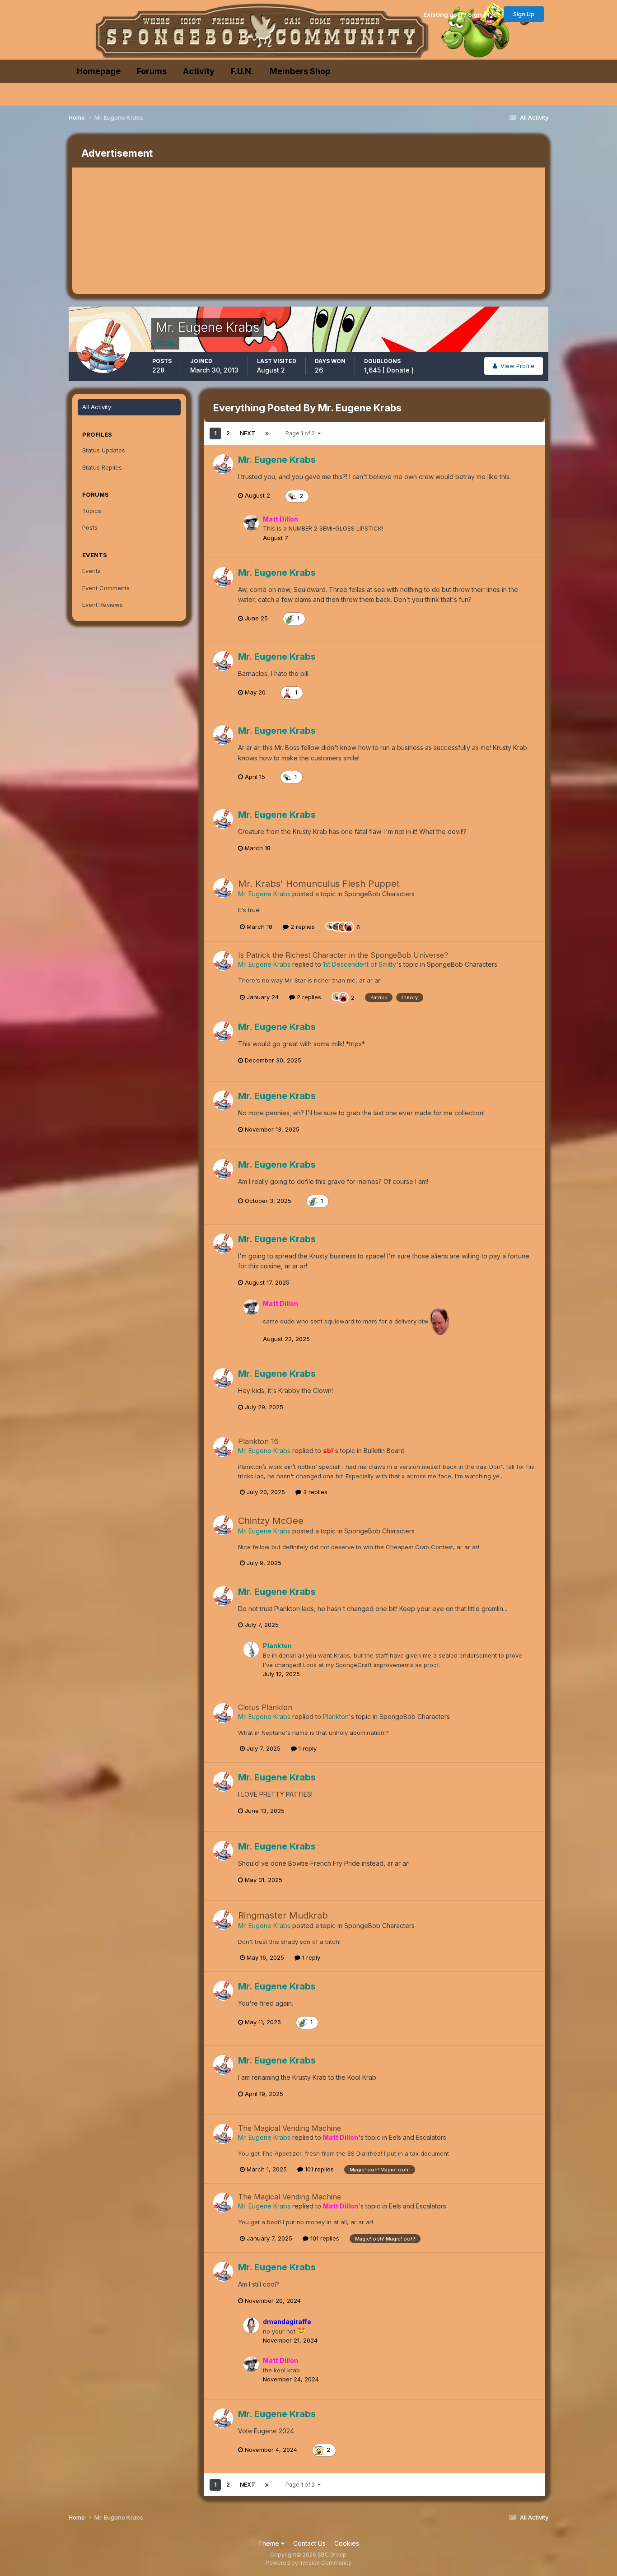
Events (91, 570)
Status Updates (103, 450)
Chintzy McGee (271, 1520)
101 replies (318, 2169)
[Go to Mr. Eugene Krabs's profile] (223, 464)
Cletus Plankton (265, 1707)
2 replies (302, 926)
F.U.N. (242, 71)
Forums (152, 71)
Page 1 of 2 (301, 433)
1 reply (307, 1748)
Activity (199, 71)
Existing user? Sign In (457, 14)
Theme (269, 2543)
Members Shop (300, 71)
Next (247, 433)
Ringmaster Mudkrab (283, 1915)
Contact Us (309, 2543)
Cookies (346, 2543)
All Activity (96, 406)
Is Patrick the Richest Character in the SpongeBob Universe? (343, 955)
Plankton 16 (258, 1441)
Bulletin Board (384, 1450)
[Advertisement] (236, 231)
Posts (90, 527)
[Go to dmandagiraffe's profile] (251, 2325)
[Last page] (267, 433)
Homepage (99, 71)
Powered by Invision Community (308, 2562)
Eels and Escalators (417, 2137)
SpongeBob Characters (379, 894)
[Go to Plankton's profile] (251, 1649)
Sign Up (523, 14)
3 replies (314, 1491)
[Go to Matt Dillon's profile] (251, 523)
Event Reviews (102, 604)
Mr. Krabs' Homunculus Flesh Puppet (319, 883)
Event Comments (106, 588)
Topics (91, 510)
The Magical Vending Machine (289, 2128)
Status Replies (102, 467)
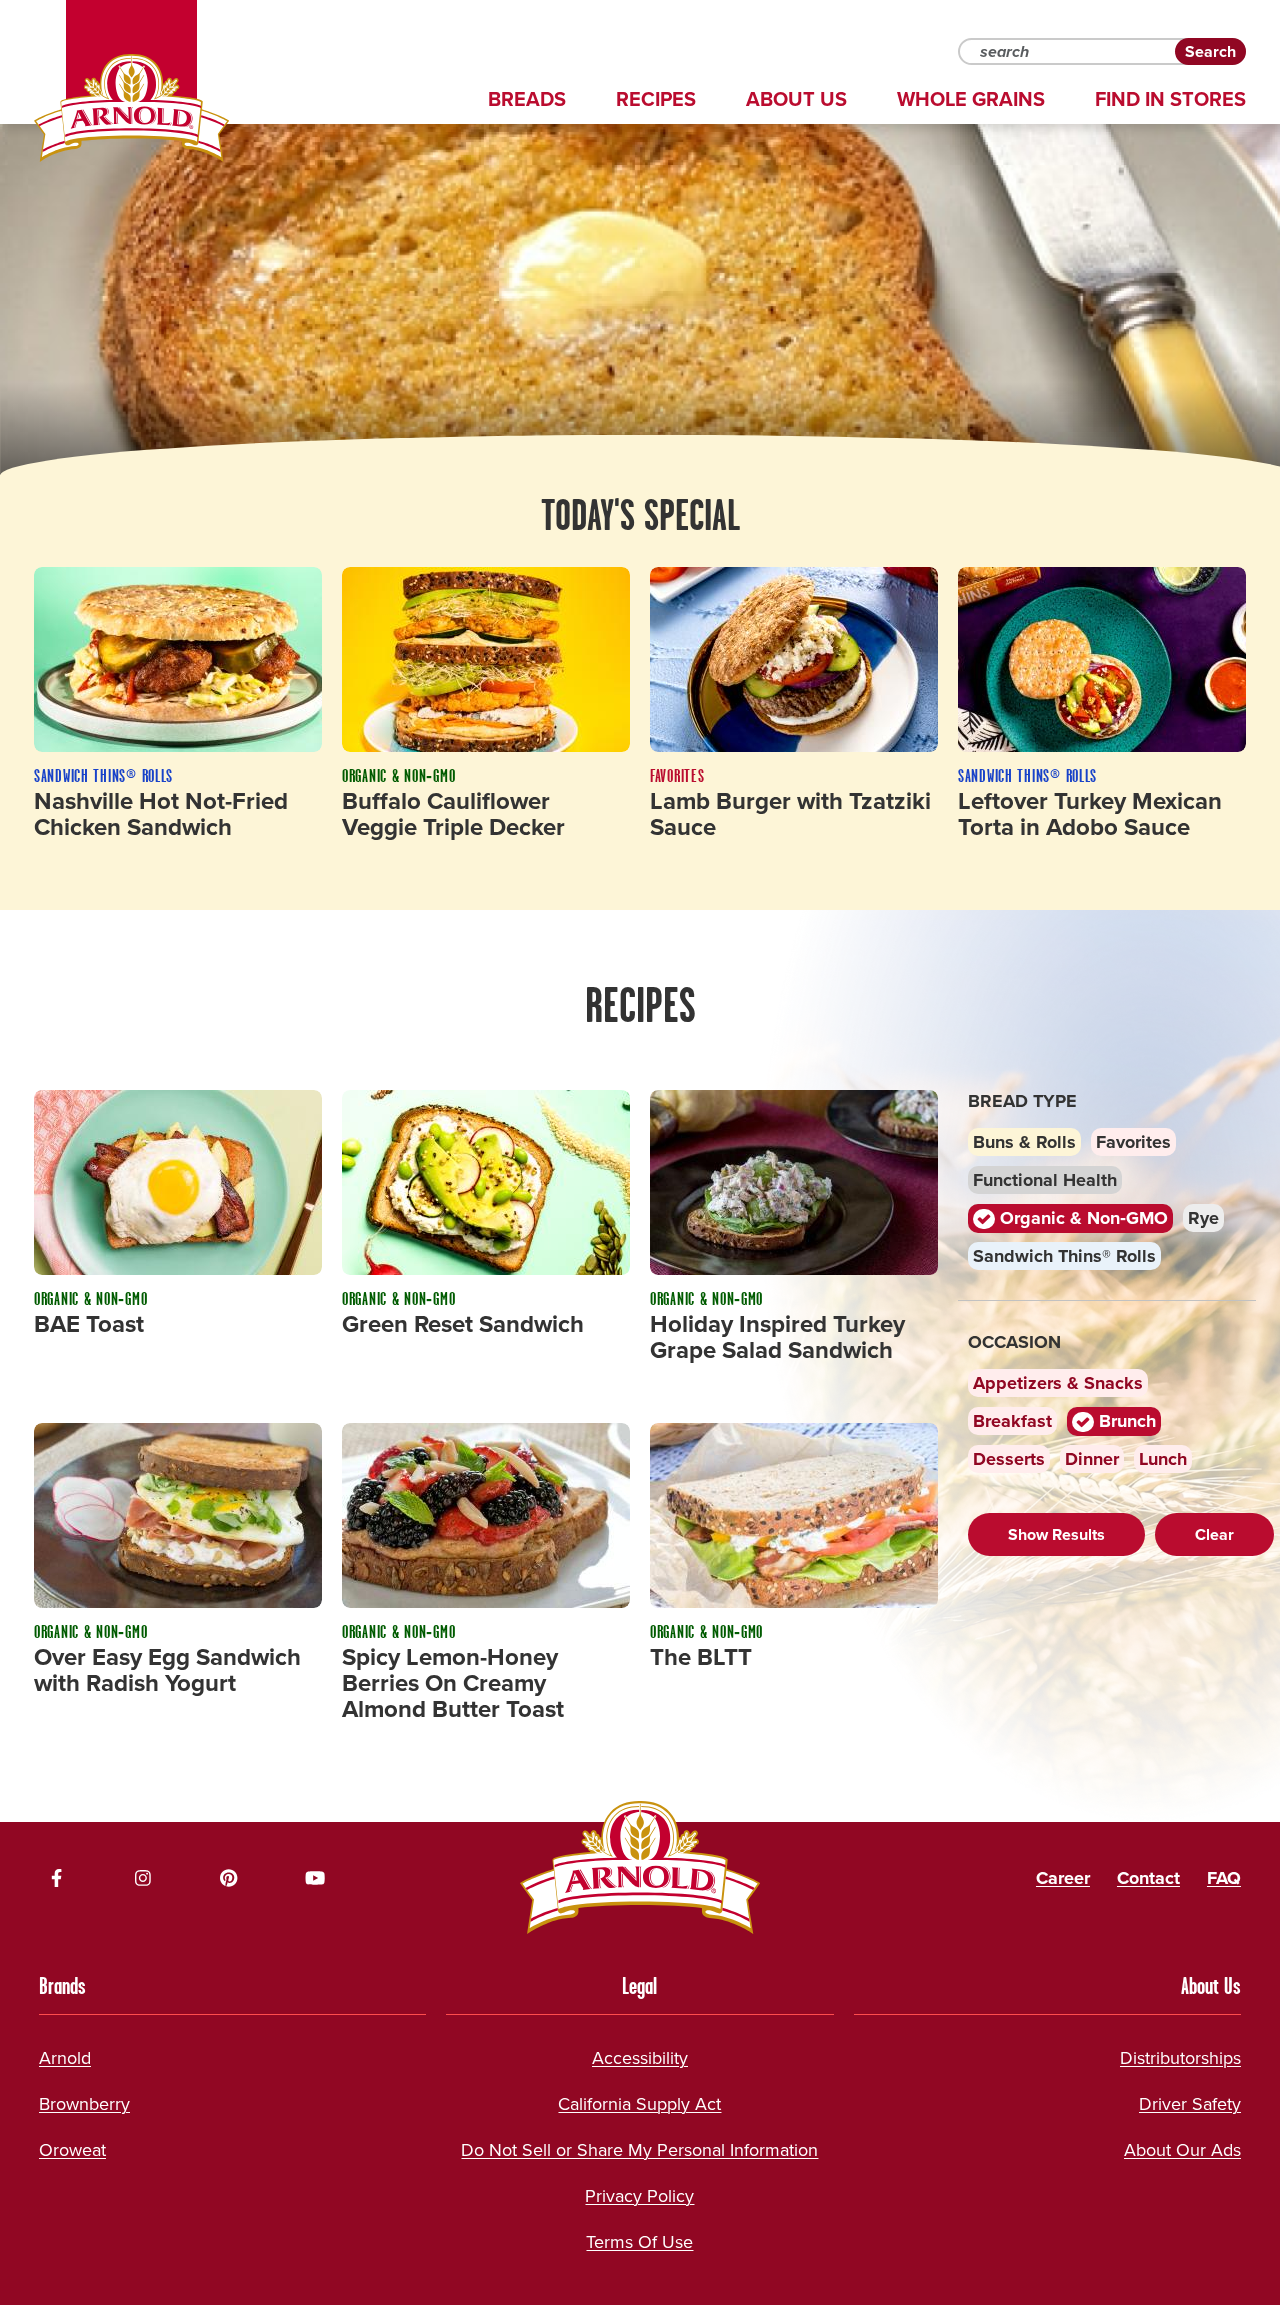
=======
**Your assignment:** Beginning with the line that contains "[Last page] (267, 433)" in the data above, please copy each line exactly until the last line, both ends included, skipping any pictures.

**Output below:**
[Last page] (267, 433)
Homepage (99, 71)
Powered by Invision Community (308, 2562)
Eels and Escalators (417, 2137)
SpongeBob Characters (379, 894)
[Go to Plankton's profile] (251, 1649)
Sign Up (523, 14)
3 replies (314, 1491)
[Go to Matt Dillon's profile] (251, 523)
Event Reviews (102, 604)
Mr. Krabs' Homunculus Flesh Puppet (319, 883)
Event Comments (106, 588)
Topics (91, 510)
The Magical Vending Machine (289, 2128)
Status Replies (102, 467)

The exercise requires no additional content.